§ Task objective
The records that follow are to be repeated in full, with no pictures retained.

Saved entries:
===============
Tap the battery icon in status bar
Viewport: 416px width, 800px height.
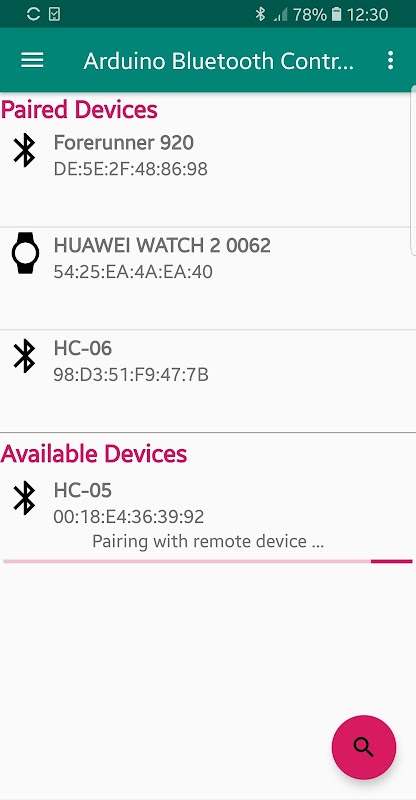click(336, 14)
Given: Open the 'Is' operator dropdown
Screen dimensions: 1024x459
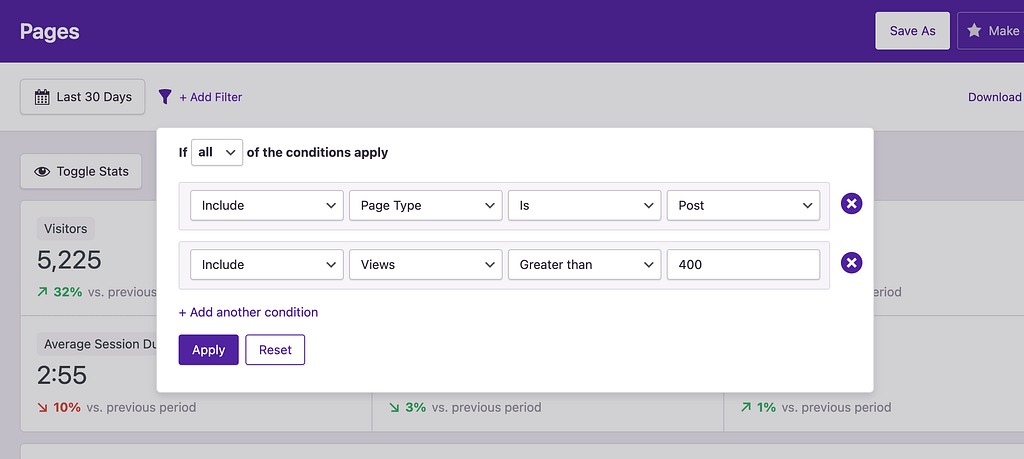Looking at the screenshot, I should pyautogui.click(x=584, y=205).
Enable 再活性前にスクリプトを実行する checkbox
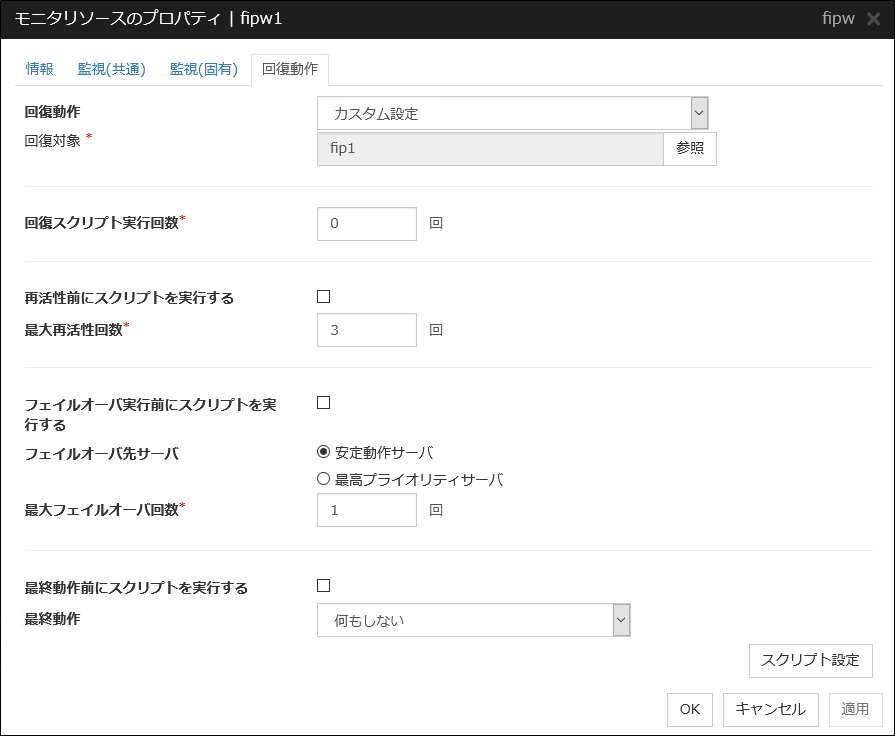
===============
§ Answer section
Tap the battery icon in status bar
Viewport: 416px width, 800px height.
click(336, 14)
Given: Open the 'Is' operator dropdown
Screen dimensions: 1024x459
Looking at the screenshot, I should pyautogui.click(x=584, y=205).
Enable 再活性前にスクリプトを実行する checkbox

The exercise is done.